Crikes - what a catch Hmm

OpiesOldLady · 17/06/2014 22:35

Why would you do this to yourself? If he's in a cat A prison, he's not getting out anytime in the foreseeable. You say you love him - do you really? Or is it the idea of being someones - anyones - wife that you love? Surely, his crime aside, if he was any decent kind of man he would want you to live for you - not to pine away waiting for a happily ever after that will probably never come.

Seriously love, have a word with yourself.
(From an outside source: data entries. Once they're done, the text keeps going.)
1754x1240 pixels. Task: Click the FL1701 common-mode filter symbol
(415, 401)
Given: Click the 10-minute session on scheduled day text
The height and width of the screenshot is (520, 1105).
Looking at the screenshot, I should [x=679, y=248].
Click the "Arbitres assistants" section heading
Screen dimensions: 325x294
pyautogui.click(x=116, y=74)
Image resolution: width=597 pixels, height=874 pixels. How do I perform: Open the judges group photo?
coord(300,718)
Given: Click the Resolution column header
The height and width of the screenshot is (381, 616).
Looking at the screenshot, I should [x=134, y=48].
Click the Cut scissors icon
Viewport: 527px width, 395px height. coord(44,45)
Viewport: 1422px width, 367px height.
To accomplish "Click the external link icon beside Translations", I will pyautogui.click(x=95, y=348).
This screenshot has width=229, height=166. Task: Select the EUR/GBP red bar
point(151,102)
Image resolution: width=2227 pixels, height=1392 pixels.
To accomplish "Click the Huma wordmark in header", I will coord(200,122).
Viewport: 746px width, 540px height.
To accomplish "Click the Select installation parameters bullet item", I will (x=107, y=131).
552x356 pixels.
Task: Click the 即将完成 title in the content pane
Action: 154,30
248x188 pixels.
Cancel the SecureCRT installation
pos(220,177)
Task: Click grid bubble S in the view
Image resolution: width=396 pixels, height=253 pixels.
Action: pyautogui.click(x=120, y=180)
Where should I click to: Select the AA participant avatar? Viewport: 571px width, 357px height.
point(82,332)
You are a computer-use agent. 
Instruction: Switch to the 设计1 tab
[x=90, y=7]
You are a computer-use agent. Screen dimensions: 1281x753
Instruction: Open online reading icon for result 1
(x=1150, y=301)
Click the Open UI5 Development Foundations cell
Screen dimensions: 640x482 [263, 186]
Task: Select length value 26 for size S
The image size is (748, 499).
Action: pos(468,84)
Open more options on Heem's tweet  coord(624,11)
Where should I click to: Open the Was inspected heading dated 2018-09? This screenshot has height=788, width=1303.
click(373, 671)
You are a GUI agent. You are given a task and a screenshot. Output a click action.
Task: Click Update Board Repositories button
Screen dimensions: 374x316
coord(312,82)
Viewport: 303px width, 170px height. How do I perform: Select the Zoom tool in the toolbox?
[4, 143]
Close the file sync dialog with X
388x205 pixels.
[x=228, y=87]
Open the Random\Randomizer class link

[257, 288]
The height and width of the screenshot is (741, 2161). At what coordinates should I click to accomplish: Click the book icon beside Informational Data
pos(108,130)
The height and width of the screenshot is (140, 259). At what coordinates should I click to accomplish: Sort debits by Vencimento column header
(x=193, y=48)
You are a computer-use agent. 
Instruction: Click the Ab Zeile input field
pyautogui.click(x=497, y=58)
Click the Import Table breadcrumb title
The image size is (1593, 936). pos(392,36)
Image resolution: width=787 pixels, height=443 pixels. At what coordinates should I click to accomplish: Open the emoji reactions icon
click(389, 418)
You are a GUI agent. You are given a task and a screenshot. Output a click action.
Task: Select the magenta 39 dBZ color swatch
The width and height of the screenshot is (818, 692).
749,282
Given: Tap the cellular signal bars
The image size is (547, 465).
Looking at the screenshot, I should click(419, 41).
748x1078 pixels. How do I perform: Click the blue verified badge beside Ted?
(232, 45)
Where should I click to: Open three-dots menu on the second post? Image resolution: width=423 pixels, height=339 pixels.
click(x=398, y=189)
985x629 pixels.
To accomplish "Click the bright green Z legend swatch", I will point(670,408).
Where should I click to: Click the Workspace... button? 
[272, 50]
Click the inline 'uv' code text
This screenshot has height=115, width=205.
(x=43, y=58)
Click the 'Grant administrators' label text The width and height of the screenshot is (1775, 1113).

AllMimsyWereTheBorogoves · 17/06/2014 22:39

OP has said her partner is appealing against his sentence. I'm sorry, but that makes me think of a thread I read on here a while back about Jeremy Bamber. At least one poster was absolutely adamant that he was innocent. Loads of other people produced plenty of evidence to the contrary but she was clearly pretty infatuated and nothing anyone said was going to shift her opinion. The fact that Jeremy Bamber's appeals had failed over and over again meant nothing to her. I know miscarriages of justice do happen, but not that often. It worries me when I hear of women who want to marry people serving long prison sentences. There's nothing glamorous or exciting about being a criminal or serving a prison sentence and I can see no good coming of a marriage like that.

SecretWitch · 17/06/2014 22:43

I was a social worker in a US prison for a bit. I witnessed several weddings. The prison I worked in was maximum security. The bride and groom were separated by glass. A minister/ priest/ officiant read the very brief service. Rings were allowed to be exchanged. The groom was returned to his cell. The bride and her two witnesses returned home, or out to celebrate.

The marriages. seemed more positive for the husband/inmate. The inmate received the love and support (financial) from his wife. The wives for the most part worked to care for their children and homes. They received no support from their incarcerated husbands. Visitation was limited to a few hours a month, talking to their husbands on a plastic phone through a plexiglass window.

I don't know your fiances situation. I hope you are prepared for some very lonely nights as a married woman. Good luck to you, OP.